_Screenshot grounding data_
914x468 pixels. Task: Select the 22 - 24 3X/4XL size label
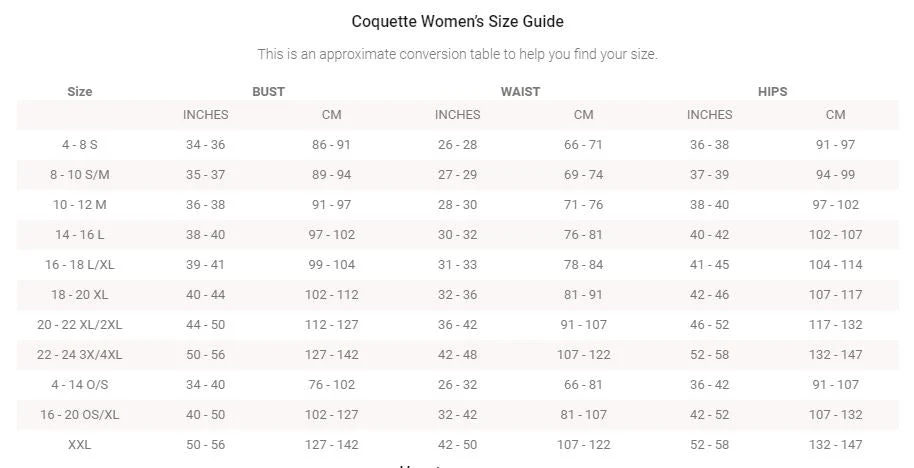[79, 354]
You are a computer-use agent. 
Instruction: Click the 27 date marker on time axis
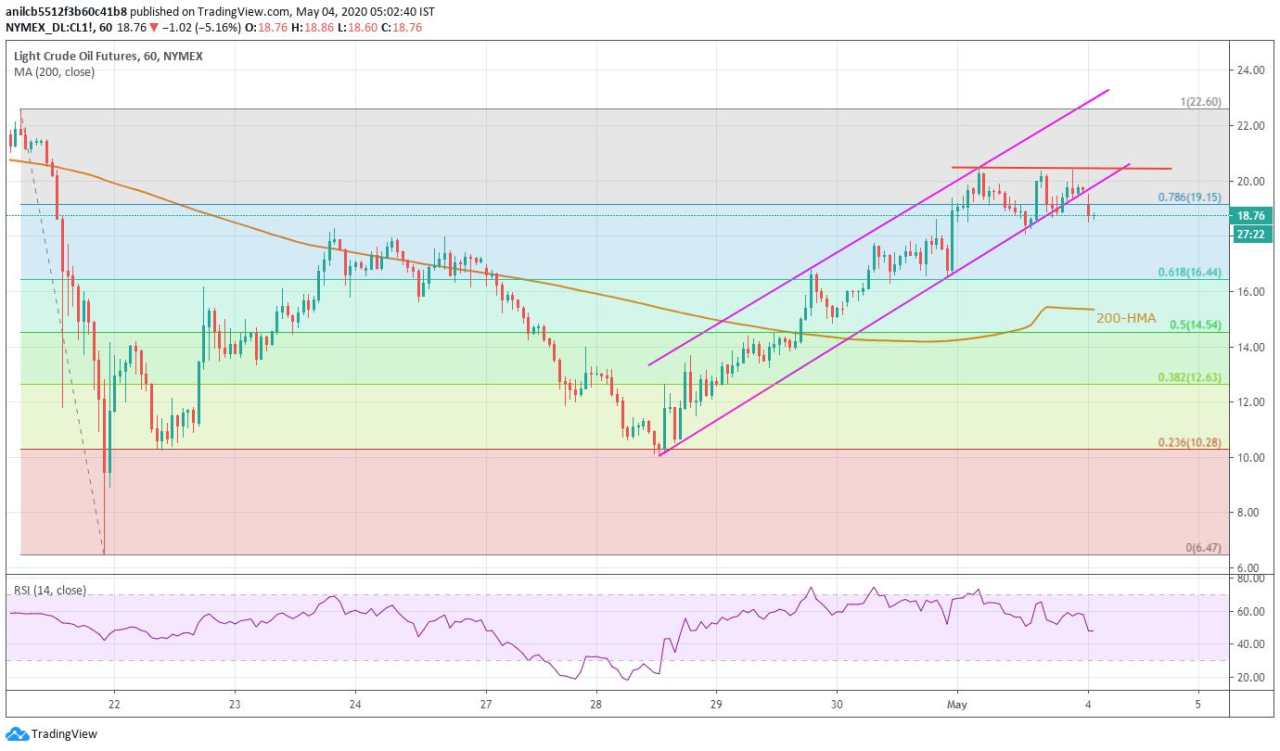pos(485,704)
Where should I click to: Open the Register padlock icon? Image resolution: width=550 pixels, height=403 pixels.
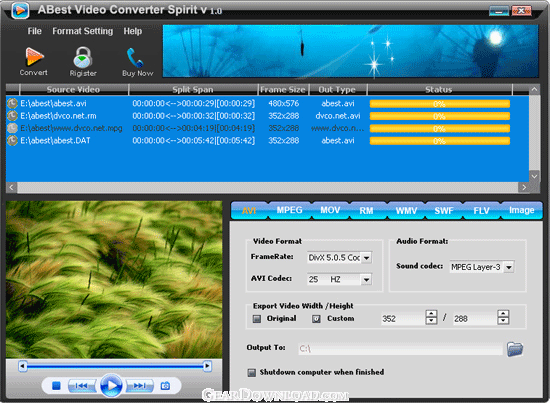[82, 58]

_To do_
What you hand back should match the entries above exactly, except that no picture appears.

_Result of the task_
914x468 pixels. Task: Select the 22 - 24 3X/4XL size label
[79, 354]
You are a computer-use agent. 
Instruction: Click the 27 date marker on time axis
pos(485,704)
Where should I click to: Open the Register padlock icon? Image resolution: width=550 pixels, height=403 pixels.
[82, 58]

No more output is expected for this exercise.